As it currently exists, platform providers can offer two types of charging structures, both bundled and unbundled. The first provides the client with a single fee which is then separated between platform, financial advisor and fund manager, yet the percentages of these services are not known to the client who invests their assets. The latter describes a charge whereby each percentage is explained to the client who pays three separate fees, but is fully aware of the charges taken place. As of the 6th of April 2016, the FCA have ruled that platforms operating bundled charges will have to operate in a different way, forcing them to give services away for free or convert to an unbundled charging structure. They have also ruled that fund manager rebates can not be retained and this will be given back to clients in the form of taxable unit rebates. Conversely, the platform may convert clients to rebate free clean share classes.

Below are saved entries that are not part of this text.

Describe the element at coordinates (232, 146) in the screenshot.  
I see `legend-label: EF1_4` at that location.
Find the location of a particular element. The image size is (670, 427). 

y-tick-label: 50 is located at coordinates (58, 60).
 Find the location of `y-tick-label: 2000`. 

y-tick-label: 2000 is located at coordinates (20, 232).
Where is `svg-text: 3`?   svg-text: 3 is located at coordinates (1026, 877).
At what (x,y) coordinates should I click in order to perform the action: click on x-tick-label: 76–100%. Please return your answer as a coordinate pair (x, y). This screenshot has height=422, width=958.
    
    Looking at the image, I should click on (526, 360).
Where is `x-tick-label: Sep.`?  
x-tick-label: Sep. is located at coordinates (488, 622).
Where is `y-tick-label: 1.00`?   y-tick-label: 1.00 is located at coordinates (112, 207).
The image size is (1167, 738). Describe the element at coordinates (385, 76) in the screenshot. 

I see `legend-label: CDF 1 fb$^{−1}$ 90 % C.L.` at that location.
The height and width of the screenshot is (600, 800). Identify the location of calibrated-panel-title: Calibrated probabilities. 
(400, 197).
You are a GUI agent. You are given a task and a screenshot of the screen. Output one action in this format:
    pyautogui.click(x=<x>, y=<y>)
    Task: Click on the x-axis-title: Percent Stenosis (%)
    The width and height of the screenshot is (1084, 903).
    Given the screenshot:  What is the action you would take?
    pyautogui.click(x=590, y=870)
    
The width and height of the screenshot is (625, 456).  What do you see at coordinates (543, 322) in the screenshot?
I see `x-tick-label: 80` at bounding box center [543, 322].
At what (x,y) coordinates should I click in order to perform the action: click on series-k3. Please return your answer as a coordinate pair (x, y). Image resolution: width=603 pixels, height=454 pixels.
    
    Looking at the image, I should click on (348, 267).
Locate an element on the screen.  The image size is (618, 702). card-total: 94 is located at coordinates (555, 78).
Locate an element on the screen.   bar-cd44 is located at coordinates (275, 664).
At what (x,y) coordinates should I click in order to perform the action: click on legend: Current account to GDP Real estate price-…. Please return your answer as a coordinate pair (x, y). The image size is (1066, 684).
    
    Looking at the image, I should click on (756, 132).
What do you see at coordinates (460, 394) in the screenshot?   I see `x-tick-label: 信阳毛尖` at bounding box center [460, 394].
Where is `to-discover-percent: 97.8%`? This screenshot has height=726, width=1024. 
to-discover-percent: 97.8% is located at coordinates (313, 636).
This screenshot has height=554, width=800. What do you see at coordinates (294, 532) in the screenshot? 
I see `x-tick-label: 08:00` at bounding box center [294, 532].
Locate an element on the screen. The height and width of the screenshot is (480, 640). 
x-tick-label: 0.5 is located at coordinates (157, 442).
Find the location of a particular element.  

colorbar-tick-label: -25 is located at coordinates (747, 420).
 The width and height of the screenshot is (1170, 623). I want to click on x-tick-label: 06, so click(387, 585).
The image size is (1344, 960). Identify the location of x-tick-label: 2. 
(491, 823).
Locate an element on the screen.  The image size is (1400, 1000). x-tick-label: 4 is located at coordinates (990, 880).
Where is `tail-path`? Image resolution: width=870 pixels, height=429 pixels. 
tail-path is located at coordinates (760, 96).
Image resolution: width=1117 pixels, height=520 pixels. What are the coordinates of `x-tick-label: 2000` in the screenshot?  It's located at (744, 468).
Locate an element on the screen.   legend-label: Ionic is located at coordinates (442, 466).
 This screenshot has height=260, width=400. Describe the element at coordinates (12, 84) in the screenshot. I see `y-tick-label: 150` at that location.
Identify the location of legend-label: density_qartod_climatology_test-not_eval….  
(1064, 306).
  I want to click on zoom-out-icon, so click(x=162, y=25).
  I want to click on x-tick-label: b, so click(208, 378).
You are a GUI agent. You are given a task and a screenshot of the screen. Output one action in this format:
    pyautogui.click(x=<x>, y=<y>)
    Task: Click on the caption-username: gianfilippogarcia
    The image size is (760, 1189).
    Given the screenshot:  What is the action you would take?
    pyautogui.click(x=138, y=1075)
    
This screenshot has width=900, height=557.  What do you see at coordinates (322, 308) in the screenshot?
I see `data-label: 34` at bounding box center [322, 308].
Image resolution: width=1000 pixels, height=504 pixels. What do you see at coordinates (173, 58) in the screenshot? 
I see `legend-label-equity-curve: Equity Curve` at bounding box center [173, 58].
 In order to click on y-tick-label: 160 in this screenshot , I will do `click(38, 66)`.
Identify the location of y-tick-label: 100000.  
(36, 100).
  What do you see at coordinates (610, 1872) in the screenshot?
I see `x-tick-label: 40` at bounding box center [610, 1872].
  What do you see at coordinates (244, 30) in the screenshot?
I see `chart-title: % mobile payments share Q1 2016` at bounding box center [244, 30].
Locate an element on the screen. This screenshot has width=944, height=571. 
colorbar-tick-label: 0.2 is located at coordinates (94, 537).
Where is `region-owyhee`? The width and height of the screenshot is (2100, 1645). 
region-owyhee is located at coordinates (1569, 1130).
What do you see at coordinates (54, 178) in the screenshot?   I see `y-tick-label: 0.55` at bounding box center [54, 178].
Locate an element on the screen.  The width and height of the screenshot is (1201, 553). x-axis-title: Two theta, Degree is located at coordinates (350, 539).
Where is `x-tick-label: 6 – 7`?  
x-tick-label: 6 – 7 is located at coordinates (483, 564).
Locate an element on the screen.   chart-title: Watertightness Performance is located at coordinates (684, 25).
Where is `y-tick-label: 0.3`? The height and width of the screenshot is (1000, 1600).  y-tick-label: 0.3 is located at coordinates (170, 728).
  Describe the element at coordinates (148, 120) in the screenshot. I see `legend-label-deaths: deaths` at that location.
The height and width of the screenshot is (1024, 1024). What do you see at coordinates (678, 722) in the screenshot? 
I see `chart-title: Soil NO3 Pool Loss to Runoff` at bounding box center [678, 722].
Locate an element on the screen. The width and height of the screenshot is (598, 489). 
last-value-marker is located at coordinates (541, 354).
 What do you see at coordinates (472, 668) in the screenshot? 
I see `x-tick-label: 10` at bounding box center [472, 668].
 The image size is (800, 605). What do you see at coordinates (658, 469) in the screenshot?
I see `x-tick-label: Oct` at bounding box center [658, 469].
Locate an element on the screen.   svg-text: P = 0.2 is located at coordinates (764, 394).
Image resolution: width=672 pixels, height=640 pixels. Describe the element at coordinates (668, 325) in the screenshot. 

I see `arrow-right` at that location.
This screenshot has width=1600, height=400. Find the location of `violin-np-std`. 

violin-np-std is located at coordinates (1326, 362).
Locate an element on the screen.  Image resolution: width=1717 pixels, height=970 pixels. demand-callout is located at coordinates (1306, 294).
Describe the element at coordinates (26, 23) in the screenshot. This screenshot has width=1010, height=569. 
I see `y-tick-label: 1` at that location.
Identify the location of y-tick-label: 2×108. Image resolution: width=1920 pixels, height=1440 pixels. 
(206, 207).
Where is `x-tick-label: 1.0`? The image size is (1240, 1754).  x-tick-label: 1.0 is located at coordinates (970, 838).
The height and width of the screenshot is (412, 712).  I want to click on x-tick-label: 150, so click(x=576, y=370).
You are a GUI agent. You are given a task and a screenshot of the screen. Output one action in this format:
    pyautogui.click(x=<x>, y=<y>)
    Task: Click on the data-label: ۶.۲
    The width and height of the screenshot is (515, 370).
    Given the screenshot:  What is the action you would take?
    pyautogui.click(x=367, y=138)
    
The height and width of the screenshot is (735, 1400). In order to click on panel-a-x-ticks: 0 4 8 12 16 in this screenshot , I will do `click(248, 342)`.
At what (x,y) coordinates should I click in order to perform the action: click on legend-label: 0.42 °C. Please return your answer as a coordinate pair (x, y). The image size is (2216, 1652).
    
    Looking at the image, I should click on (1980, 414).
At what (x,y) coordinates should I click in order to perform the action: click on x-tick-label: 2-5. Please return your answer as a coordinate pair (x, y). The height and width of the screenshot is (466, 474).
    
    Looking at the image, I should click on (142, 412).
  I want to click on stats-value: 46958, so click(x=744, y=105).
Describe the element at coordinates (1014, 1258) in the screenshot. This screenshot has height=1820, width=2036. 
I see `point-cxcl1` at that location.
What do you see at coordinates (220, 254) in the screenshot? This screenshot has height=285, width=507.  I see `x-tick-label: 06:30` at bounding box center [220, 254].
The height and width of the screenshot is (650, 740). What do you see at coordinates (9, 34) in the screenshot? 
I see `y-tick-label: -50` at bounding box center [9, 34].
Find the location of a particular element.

What are the implications for Advisers?
Advisors as of 6th April 2016 will no longer have access to trail commission which can make up a large part of the advisors income. This ruling by the FCA has also generated a bigger workload for advisors, who must now prepare their clients for the changes to trail commission. The pressure really has been put on the shoulders of advisors as clients will now be aware of charges faced when investing their assets through platforms. In turn, this generates demand for businesses to keep client relationships healthy as well as feel the burden of generating new business in order to bridge the gap of losses in trail commission.
What does this mean for recruitment?
Moving forwards it seems that the best way for advisers to protect their business is to agree an ongoing adviser charge with their clients. However, this will increase their workload and probably limit their ability to work with a large portfolio of clients. With other increases in the demands placed on advisers has already meant that many are stretched.
Therefore, it may well be that that Advisers build bigger teams, who look after smaller amounts of clients who build and maintain strong client relationships whilst keeping heads above compliance and regulatory paperwork.